The FTC staff report is based on the FTC's enforcement and policy experience with mobile issues and a May 2012 FTC workshop, which brought together representatives from industry, trade associations, academia, and consumer privacy groups to explore privacy disclosures on mobile devices.
More than other types of technology, mobile devices are typically personal to an individual, almost always on, and with the user. This can facilitate unprecedented amounts of data collection. In addition, since a single mobile device can facilitate data collection and sharing among many entities, consumers may wonder where they should turn if they have questions about their privacy.
The report cites recent data showing that consumers increasingly are concerned about their privacy on mobile devices. For example, 57 percent of all app users have either uninstalled an app over concerns about having to share their personal information, or declined to install an app in the first place for similar reasons. Less than one-third of Americans feel they are in control of their personal information on their mobile devices.
Based on the Commission's prior work in this area and information obtained through the panel discussions, written submissions, and the report offers several suggestions for the major participants in the mobile ecosystem as they work to improve mobile privacy disclosures.

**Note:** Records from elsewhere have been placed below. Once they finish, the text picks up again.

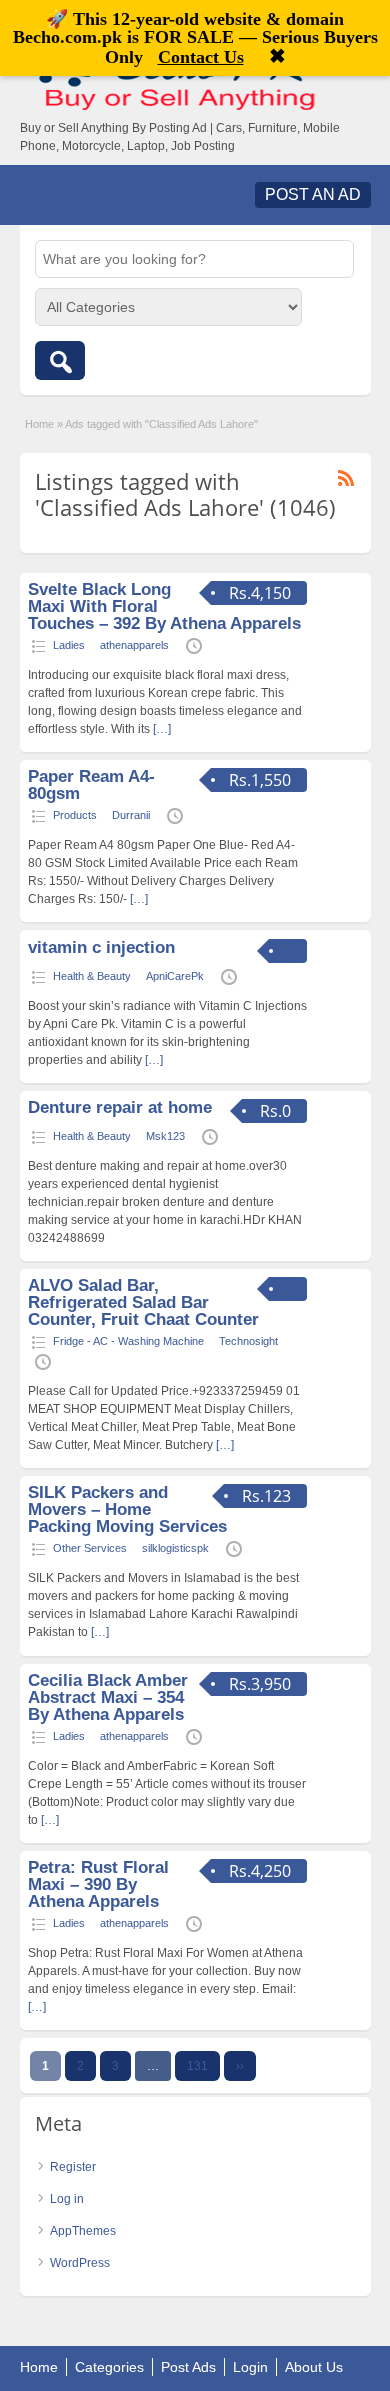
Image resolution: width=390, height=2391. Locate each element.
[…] (162, 729)
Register (73, 2167)
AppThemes (83, 2231)
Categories (109, 2367)
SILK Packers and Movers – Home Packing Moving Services (127, 1509)
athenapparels (134, 645)
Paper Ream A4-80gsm (91, 785)
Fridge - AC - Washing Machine (128, 1341)
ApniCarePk (175, 976)
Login (250, 2367)
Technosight (248, 1341)
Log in (67, 2199)
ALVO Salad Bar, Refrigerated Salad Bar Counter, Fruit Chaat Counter (143, 1302)
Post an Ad (313, 194)
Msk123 (165, 1136)
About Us (314, 2367)
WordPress (80, 2263)
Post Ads (188, 2367)
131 (197, 2066)
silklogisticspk (175, 1548)
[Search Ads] (60, 360)
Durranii (131, 815)
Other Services (90, 1548)
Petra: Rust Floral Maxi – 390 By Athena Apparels (98, 1884)
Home (39, 424)
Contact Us (201, 57)
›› (240, 2066)
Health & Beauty (92, 976)
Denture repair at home (120, 1107)
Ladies (69, 645)
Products (75, 815)
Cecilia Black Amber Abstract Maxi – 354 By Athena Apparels (108, 1697)
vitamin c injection (101, 947)
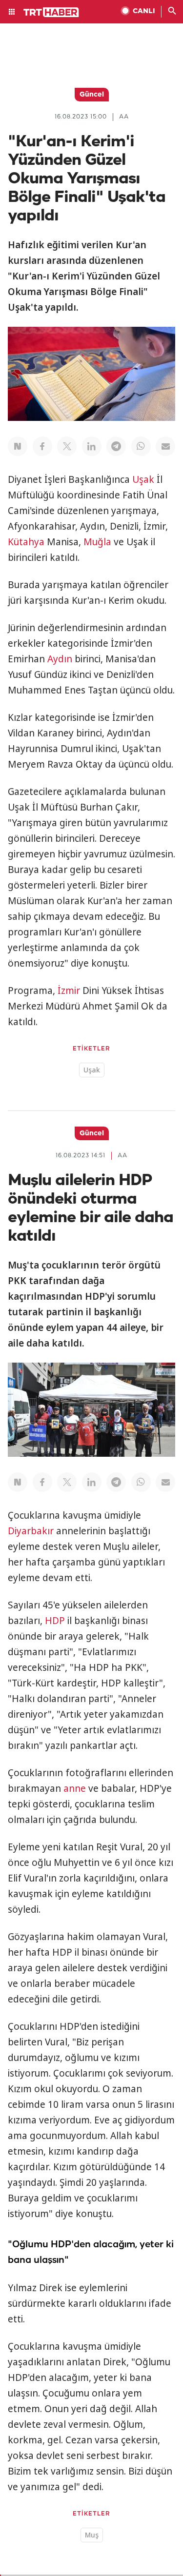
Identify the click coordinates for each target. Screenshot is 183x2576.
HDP (55, 1620)
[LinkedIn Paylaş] (92, 446)
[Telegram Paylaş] (116, 446)
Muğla (97, 541)
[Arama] (172, 12)
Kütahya (26, 541)
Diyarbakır (31, 1531)
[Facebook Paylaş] (42, 446)
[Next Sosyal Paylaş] (17, 446)
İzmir (69, 990)
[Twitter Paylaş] (67, 446)
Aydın (59, 659)
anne (74, 1788)
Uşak (143, 479)
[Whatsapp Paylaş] (141, 446)
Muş (92, 2534)
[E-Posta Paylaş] (165, 446)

The report recommends that mobile platforms should:
- Provide just-in-time disclosures to consumers and obtain their affirmative express consent before allowing apps to access sensitive content like geolocation;
- Consider providing just-in-time disclosures and obtaining affirmative express consent for other content that consumers would find sensitive in many contexts, such as contacts, photos, calendar entries, or the recording of audio or video content;
- Consider developing a one-stop "dashboard" approach to allow consumers to review the types of content accessed by the apps they have downloaded;
- Consider developing icons to depict the transmission of user data;
- Promote app developer best practices. For example, platforms can require developers to make privacy disclosures, reasonably enforce these requirements, and educate app developers;
- Consider providing consumers with clear disclosures about the extent to which platforms review apps prior to making them available for download in the app stores and conduct compliance checks after the apps have been placed in the app stores; and
- Consider offering a Do Not Track (DNT) mechanism for smartphone users. A mobile DNT mechanism, which a majority of the Commission has endorsed, would allow consumers to choose to prevent tracking by ad networks or other third parties as they navigate among apps on their phones.
"FTC staff strongly encourages companies in the mobile ecosystem to work expeditiously to implement the recommendations in this report. Doing so likely will result in enhancing the consumer trust that is so vital to companies operating in the mobile environment. Moving forward, as the mobile landscape evolves, the FTC will continue to closely monitor developments in this space and consider additional ways it can help businesses effectively provide privacy information to consumers," the report states.